Aufgabe 1 ▸
Seit wann ist Dr. Steven Koch laut dem Text zur Analyse Erster Beigeordneter?
Aufgabe 2 ▸
Gib bitte den Abschnitt aus dem Text zur Analyse wieder, der bei den Worten „Dr. Koch hatte“ beginnt und nach „und Ausländer*innen entwickelt.“ endet, und tausche darin „Ausbilder“ gegen „Lehrer“.

Text zur Analyse ▸
::::::::::

3. Mai 2023

Gespräch mit Herrn Dr. Steven Koch, Erster Beigeordneter des Landkreises Potsdam-Mittelmark

Gespräch mit Herrn Dr. Steven Koch, Erster Beigeordneter des Landkreises Potsdam-Mittelmark (PM), auf Einladung des Runden Tisches Asyl und Migration am 03.05.2023, 17.00 bis 19.00 Uhr in den Räumen des Internationalen Bundes (IB) in Werder (Havel)

Begrüßung durch Hans Hansen und Rebecca Wolf

Vorstellungsrunde:

  • Rebecca Wolf (beim IB zuständig für Flüchtlingsberatung, Netzwerkarbeit und Fortbildung) stellt die Einrichtung und die Dienste für den Landkreis vor
  • vom Runden Tisch Asyl und Migration PM: Martin Kühn, Ruth Koschel, Max Steinacker, Hans Hansen
  • als Berichterstatter aus Betroffenenperspektive: Herr B. aus Eritrea
  • vom Landkreis: Laura-Sophie Schaaf als Integrationsbeauftragte sowie Dr. Steven Koch, seit 15.03.2023 Erster Beigeordneter

Dr. Koch hatte mit dem Thema Zuwanderung, Migration und Ausländerrecht schon in verschiedenen professionellen Positionen zu tun: im Polizeidienst, später dort als Ausbilder sowie bei der Stadt Gotha als Amtsleiter Öffentliche Sicherheit und Ordnung, später Bürgeramt. Dadurch hat sich eine Sensibilisierung für den Umgang mit Geflüchteten und Ausländer*innen entwickelt.

::::::::::

Inhalt der Zeilen ▸
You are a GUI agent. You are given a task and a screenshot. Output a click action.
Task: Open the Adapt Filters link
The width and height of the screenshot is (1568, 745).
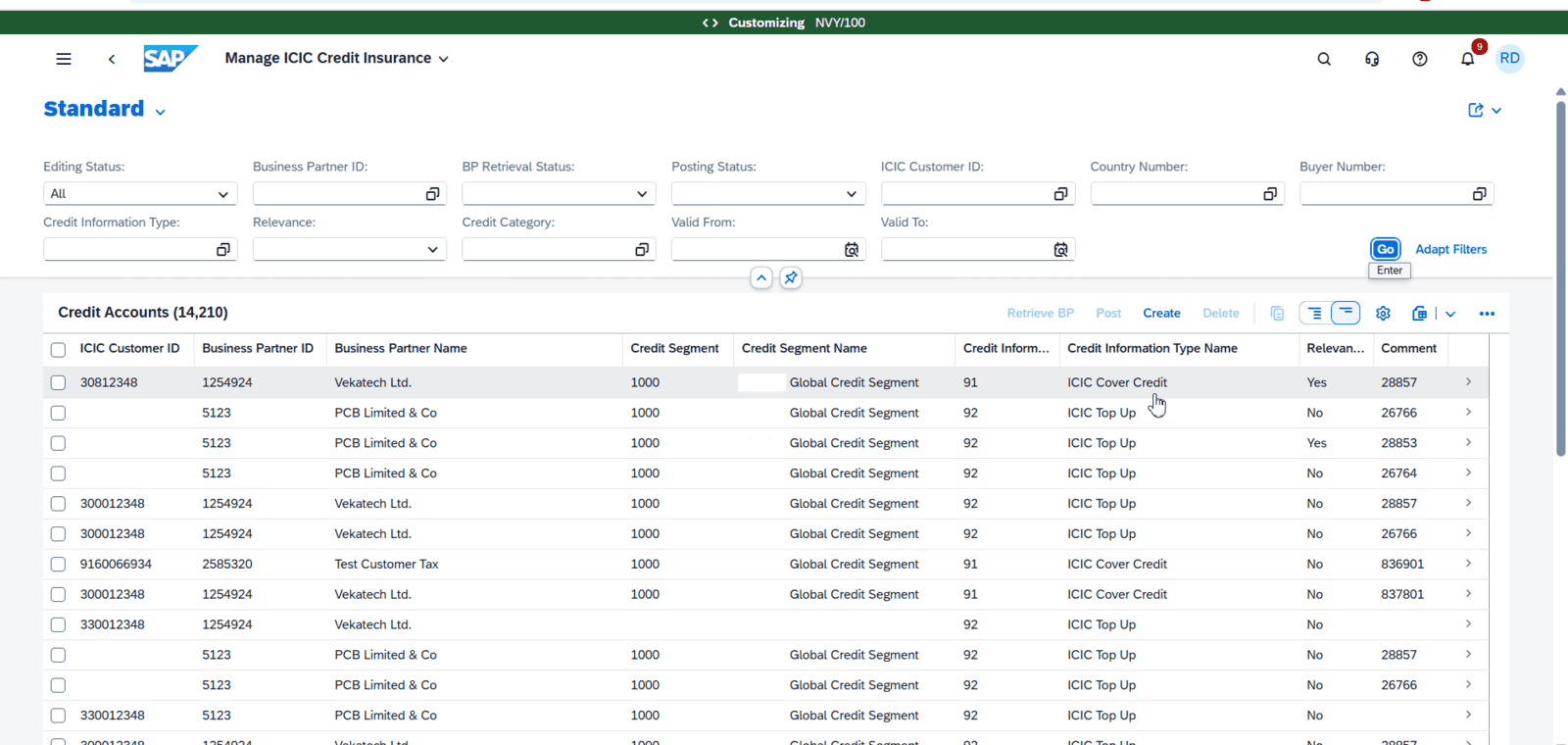1450,250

::::::::::

Antwort 1 ▸
Seit dem 15.03.2023.

Antwort 2 ▸
Dr. Koch hatte mit dem Thema Zuwanderung, Migration und Ausländerrecht schon in verschiedenen professionellen Positionen zu tun: im Polizeidienst, später dort als Lehrer sowie bei der Stadt Gotha als Amtsleiter Öffentliche Sicherheit und Ordnung, später Bürgeramt. Dadurch hat sich eine Sensibilisierung für den Umgang mit Geflüchteten und Ausländer*innen entwickelt.